Rewrite the lines of the data that run from the line containing "Task: Open Search Results in navbar" through the end of the data, swapping "navbar" for "navigation bar" and leaving everything else unchanged. Leave the pictures out of your answer.

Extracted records
· · · ·
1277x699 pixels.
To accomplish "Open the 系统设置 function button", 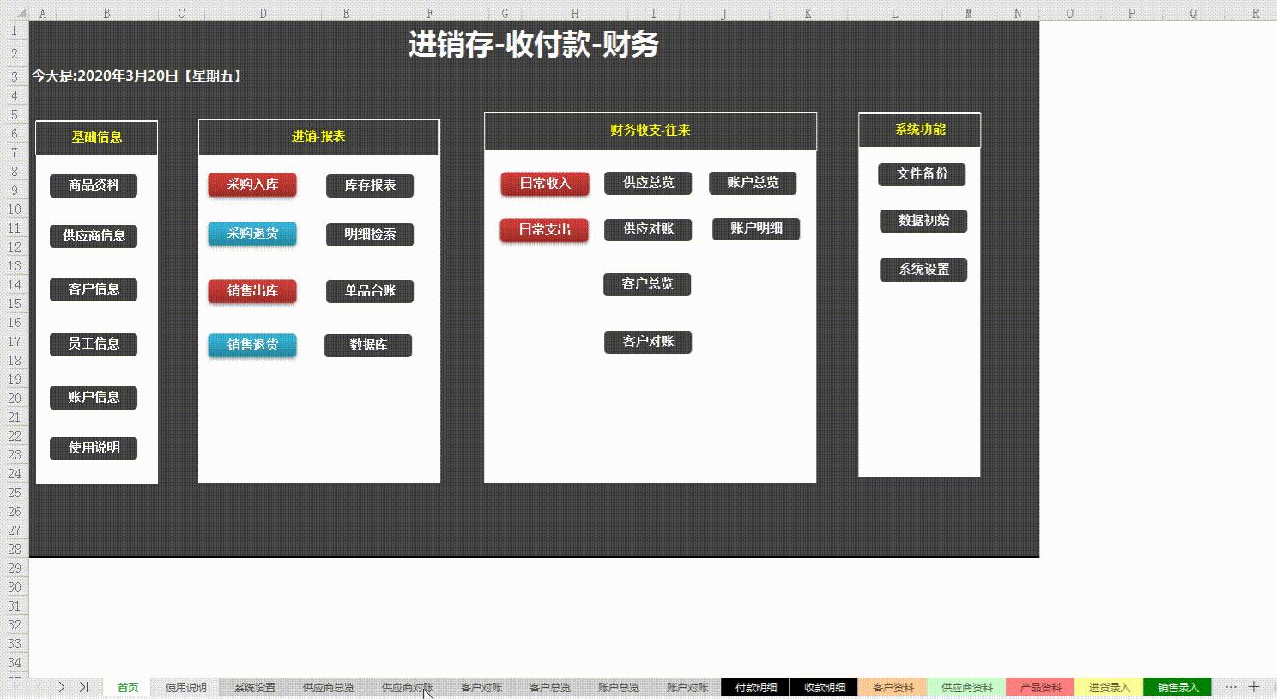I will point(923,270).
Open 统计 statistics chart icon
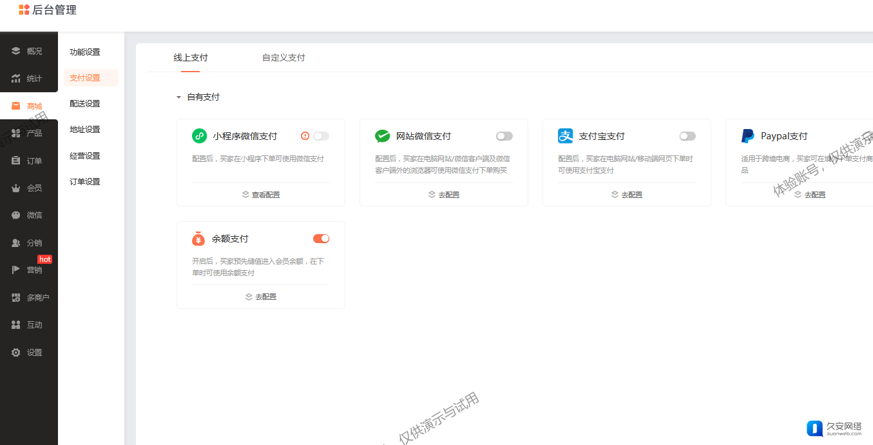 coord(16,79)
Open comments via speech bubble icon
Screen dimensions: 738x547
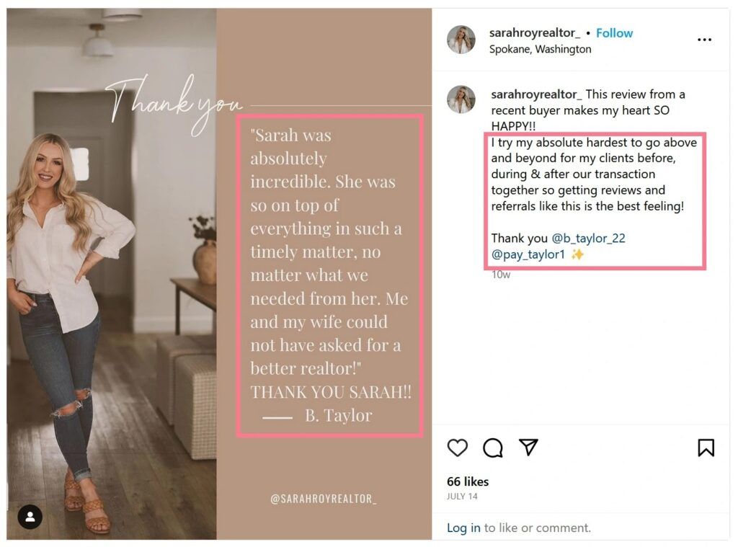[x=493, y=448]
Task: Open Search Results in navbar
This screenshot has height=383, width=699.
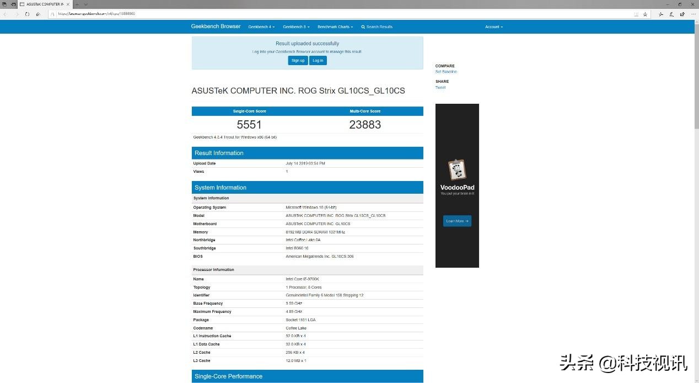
· · · ·
## [Problem solution]
Task: Open Search Results in navigation bar
This screenshot has height=383, width=699.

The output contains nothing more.